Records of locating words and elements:

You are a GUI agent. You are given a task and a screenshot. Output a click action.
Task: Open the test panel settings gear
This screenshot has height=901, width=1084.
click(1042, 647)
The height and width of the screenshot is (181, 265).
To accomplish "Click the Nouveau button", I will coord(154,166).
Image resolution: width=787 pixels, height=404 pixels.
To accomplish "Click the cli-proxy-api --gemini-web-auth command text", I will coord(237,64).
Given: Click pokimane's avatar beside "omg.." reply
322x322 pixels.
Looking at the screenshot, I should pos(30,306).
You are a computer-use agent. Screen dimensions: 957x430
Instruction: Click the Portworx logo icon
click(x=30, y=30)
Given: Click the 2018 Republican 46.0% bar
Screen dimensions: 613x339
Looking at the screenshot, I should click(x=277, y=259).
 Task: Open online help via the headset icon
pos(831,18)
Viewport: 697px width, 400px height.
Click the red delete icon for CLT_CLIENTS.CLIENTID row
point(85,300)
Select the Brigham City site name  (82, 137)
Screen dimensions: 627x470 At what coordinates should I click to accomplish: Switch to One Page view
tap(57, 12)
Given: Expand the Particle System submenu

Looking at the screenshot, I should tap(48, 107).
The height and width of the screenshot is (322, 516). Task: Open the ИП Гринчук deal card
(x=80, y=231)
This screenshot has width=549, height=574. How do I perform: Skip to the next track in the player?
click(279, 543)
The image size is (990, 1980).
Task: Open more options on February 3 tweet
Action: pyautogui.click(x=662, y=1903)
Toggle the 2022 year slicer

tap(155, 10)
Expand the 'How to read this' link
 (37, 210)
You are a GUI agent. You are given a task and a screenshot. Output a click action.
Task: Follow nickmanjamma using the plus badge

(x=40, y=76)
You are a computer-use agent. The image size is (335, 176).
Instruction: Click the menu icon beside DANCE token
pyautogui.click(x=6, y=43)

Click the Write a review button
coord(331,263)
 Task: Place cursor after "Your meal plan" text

The problem:
Copy every line of the records above without changing anything.

Full response:
You are a GUI agent. You are given a task and a screenshot. Output a click action.
Task: Open the test panel settings gear
This screenshot has height=901, width=1084.
click(1042, 647)
The height and width of the screenshot is (181, 265).
To accomplish "Click the Nouveau button", I will coord(154,166).
Image resolution: width=787 pixels, height=404 pixels.
To accomplish "Click the cli-proxy-api --gemini-web-auth command text", I will coord(237,64).
Given: Click pokimane's avatar beside "omg.." reply
322x322 pixels.
Looking at the screenshot, I should pos(30,306).
You are a computer-use agent. Screen dimensions: 957x430
Instruction: Click the Portworx logo icon
click(x=30, y=30)
Given: Click the 2018 Republican 46.0% bar
Screen dimensions: 613x339
Looking at the screenshot, I should click(x=277, y=259).
 Task: Open online help via the headset icon
pos(831,18)
Viewport: 697px width, 400px height.
Click the red delete icon for CLT_CLIENTS.CLIENTID row
point(85,300)
Select the Brigham City site name  (82, 137)
Screen dimensions: 627x470 At what coordinates should I click to accomplish: Switch to One Page view
tap(57, 12)
Given: Expand the Particle System submenu

Looking at the screenshot, I should tap(48, 107).
The height and width of the screenshot is (322, 516). Task: Open the ИП Гринчук deal card
(x=80, y=231)
This screenshot has width=549, height=574. How do I perform: Skip to the next track in the player?
click(279, 543)
The image size is (990, 1980).
Task: Open more options on February 3 tweet
Action: pyautogui.click(x=662, y=1903)
Toggle the 2022 year slicer

tap(155, 10)
Expand the 'How to read this' link
 (37, 210)
You are a GUI agent. You are given a task and a screenshot. Output a click action.
Task: Follow nickmanjamma using the plus badge

(x=40, y=76)
You are a computer-use agent. The image size is (335, 176).
Instruction: Click the menu icon beside DANCE token
pyautogui.click(x=6, y=43)

Click the Write a review button
coord(331,263)
 Task: Place cursor after "Your meal plan" text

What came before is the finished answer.